Return the records that follow unaltered. Omit every picture.

___ Supplied data

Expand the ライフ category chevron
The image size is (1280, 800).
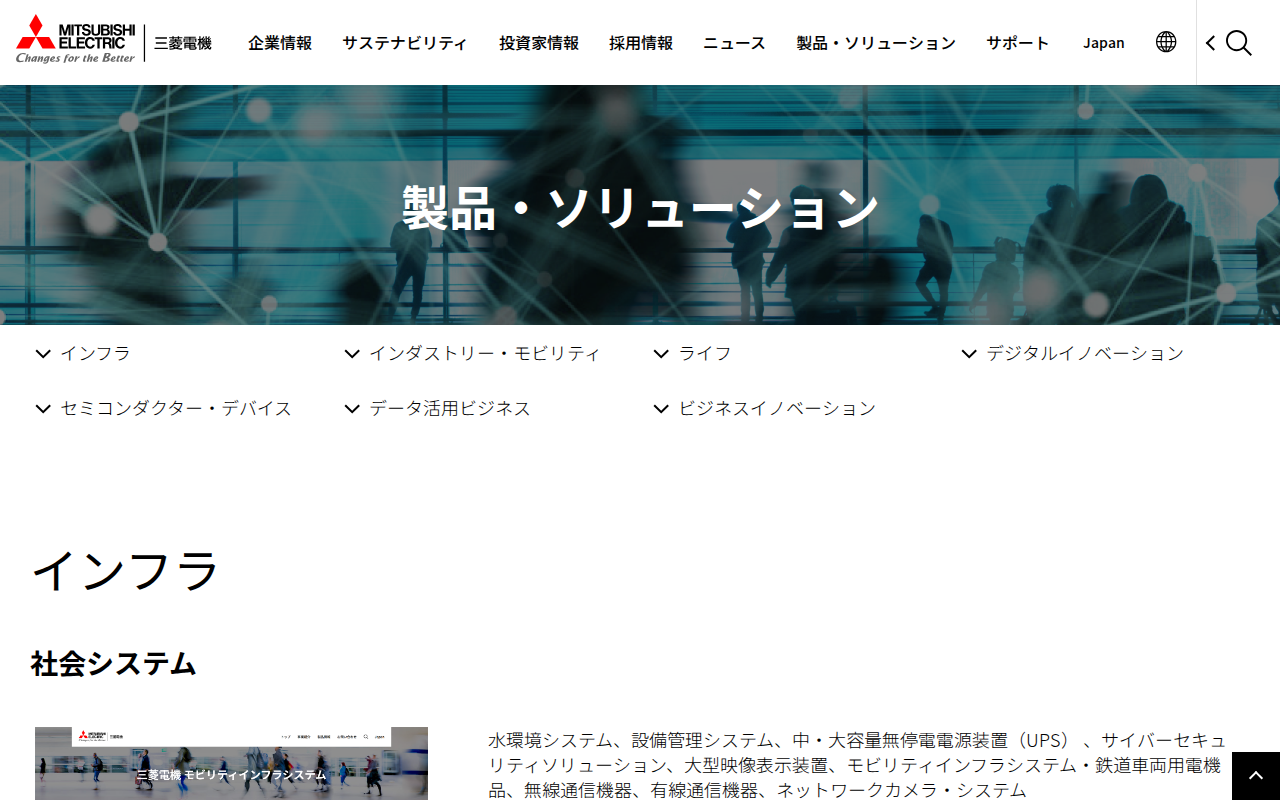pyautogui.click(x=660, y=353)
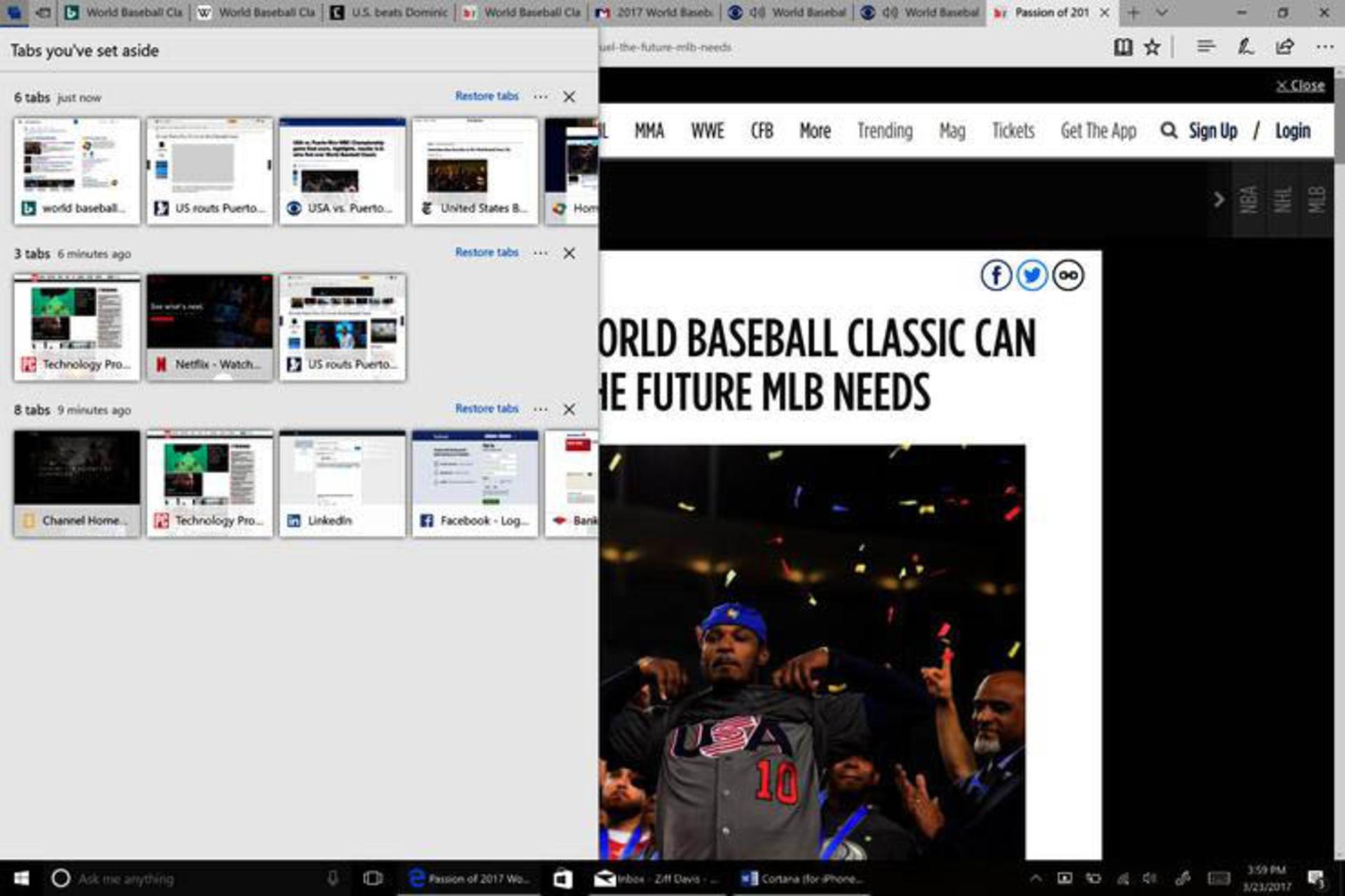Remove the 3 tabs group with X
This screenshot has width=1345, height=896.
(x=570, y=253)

______

> _Answer for the task_
Expand the ライフ category chevron
The image size is (1280, 800).
pyautogui.click(x=660, y=353)
Remove the 3 tabs group with X
This screenshot has width=1345, height=896.
(x=570, y=253)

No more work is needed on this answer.